We can do this procedure each year for Student X and all of their classmates who are in between years 1 and 2 of the PA program. The training data set contains all students from previous cohorts who have completed their first attempt of the PANCE (after they have graduated from the PA program). Standard KNN uses the same value of K-the number of matches-for each student's score prediction. It would then treat the mean of those first K matches as the predicted value for every student. Our adaptive approach differs because it uses a different value of K for each prediction. In the example above, our approach uses a different value of K-based on either the minimum of means or minimum match-to make a prediction for Student X and each of their classmates. Other adaptive KNN procedures have been used in different contexts. [32] [33] [34] The maximum possible value of K was set at 20 in our study. This means that anywhere between 1 and 20 nearest neighbors could be used to make a prediction. This is further discussed in the Data and Code Appendix. The "adaptive minimum match" modification to KNN makes our predicted PANCE scores lower than with standard KNN (and other commonly-used predictive models). This decision was deliberately made to prioritize the detection of students who might fail the PANCE, since standard approaches tend to predict that most students will pass.

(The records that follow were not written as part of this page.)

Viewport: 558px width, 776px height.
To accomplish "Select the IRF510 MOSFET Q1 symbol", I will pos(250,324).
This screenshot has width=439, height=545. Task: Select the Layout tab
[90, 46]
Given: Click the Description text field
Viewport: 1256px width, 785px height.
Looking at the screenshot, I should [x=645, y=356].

We used 181 students' data in our first four cohorts for training and cross validation. We then used our fifth and most recent cohort of 43 students for final validation of our best model (only 42 students are used with variable preparation B, due to missing data for one student). We evaluated the results of all predictive models using leave-one-out cross validation (LOOCV), which has been used or recommended before in similar situations with small sample sizes. 15, 35 We adhered as closely as possible to recommendations from Rao et al. 36 For each predictive model, to execute LOOCV on our sample of 181 students, we trained the model on 180 students and tested it on the remaining one student. We repeated this 181 times, such that each student was the testing student one time. This gave us a predicted numeric PANCE score for each student that the computer calculated without "knowing" the true PANCE score of that student. We then classified students as predicted to pass (if their predicted score was 350 or greater) or fail (lower than 350). For each predictive model, we first created a standard 2-by-2 confusion matrix to show each student's predicted value (from when they were the testing student) and their actual PANCE result. From the confusion matrices for each model, we calculate the following standard metrics: true positives, false positives, true negatives, false negatives, accuracy, sensitivity, specificity. Definitions for these metrics are in our Data and Code Appendix.

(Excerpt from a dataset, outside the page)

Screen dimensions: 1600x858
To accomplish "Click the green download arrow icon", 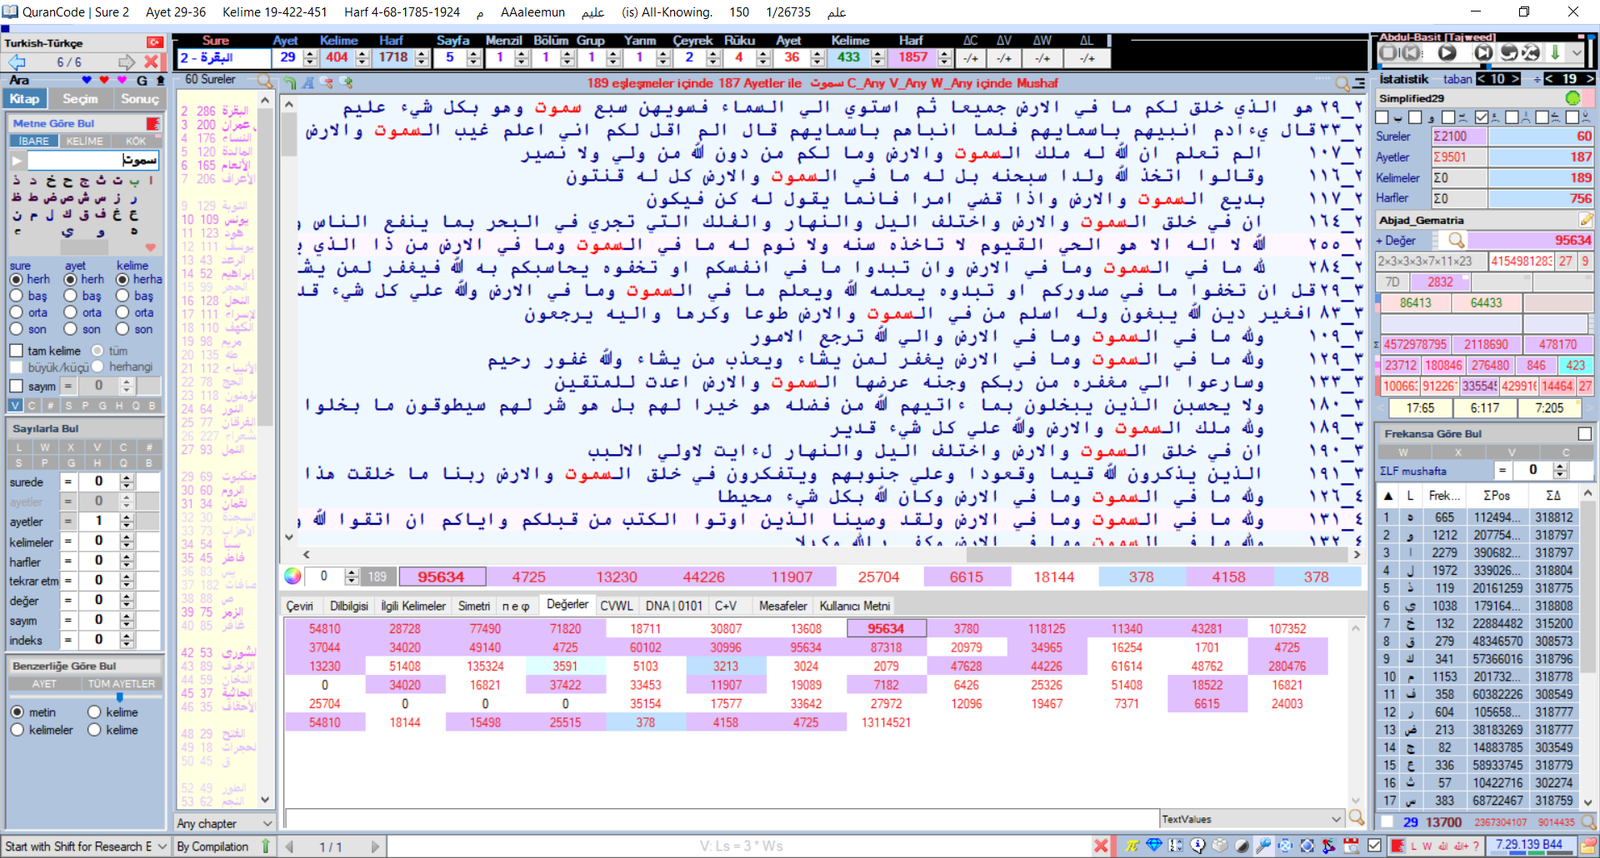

To make our predictions more useful, we further disaggregated them into three groups: predicted to fail (PANCE <350), at-risk of failing (350-375), and likely to pass (>375). This is analogous to the "traffic signal" strategy. 11 We argue that sorting students into these three groups is most useful for our goals of optimizing potential remediation well in advance of the exam. In addition to traditional 2-by-2 confusion matrix data in Table 2 , we present 3-by-3 confusion matrices in Figure 1 that show all three groups. We discuss its practical application in our educational context. Table 2 shows the LOOCV results of multiple predictive models, based on standard 2-by-2 confusion matrices. AMMKNN has the highest accuracy with both variable preparations (0.93 with preparation B and 0.91 with preparation A). Since our priority as educators is to minimize false negatives (students who "fall through the cracks," because they need our help but we fail to detect this), we want to maximize sensitivity while keeping false positives ("unnecessary support" students who are flagged by the model but do not truly need remediation) within reasonable limits. The model with the highest sensitivity is RF(A), which predicts that 35 students will fail, 10 of which are correct predictions and 25 of which are incorrect "unnecessary support" predictions. Providing remediation to 35 students when only 10 of them (less than one-third) need it is not reasonable, we argue. The next highest sensitivity is 0.69, shared by AMMKNN(B) and SVM(B). AMMKNN also has higher accuracy and specificity. AMMKNN(B) predicts that 18 students will fail, with 9 of these predictions being correct and 9 being incorrect. In this scenario, half of all students flagged for extra support would truly require it. SVM(B) predicts that 27 students will fail, with 9 of these predictions being correct and 18 incorrect.

[ Table 2 ]

To more clearly break down the predictions and how we can use them in practice, Figure 1 shows 3-by-3 confusion matrices for selected models. The accuracy for AMMKNN(B) is calculated as the number of correct predictions divided by the number of total students: (9 + 3 + 124)/181 = 0.75. Even though this accuracy is lower than the accuracy of the same model when a 2-by-2 matrix is used (0.93), we argue that the 3-by-3 version-which views results as a spectrum of three classification categories-is more useful when considering the use of the model in practice.

We can build a framework based on the 3-by-3 AMMKNN(B) results: 18 students are predicted to fail the PANCE. Out of these 18 predictions, 9 would be completely correct, 1 would be justifiable (because it would be acceptable to remediate a student who would otherwise almost fail), and 8 would be "unnecessary support" students who receive remediation even though it would not have been needed. The model would identify 26 students as "at risk." Out of these 26 predictions, 5 would be useful (2 students who truly fail and 3 students "at-risk") and 21 would be "unnecessary support." The model would identify 137 students as likely to pass. Out of these 137 predictions, 124 would be "predictable no support" students who pass without risk, 11 would pass with an "at-risk" score, and 2 would "fall through the cracks" because we failed to identify them as needing remediation. The results for AMMKNN(A) are similar, while SVM(B) and standard KNN(B) each have 16 false positives, which is likely too many "unnecessary support" students to reasonably remediate. Our recommended use of these results is to remediate many students with predicted "fail" scores, consider remediating predicted "at-risk" students on a student-by-student basis, and not remediate students with predicted "pass" scores (unless extenuating circumstances or other information suggest otherwise).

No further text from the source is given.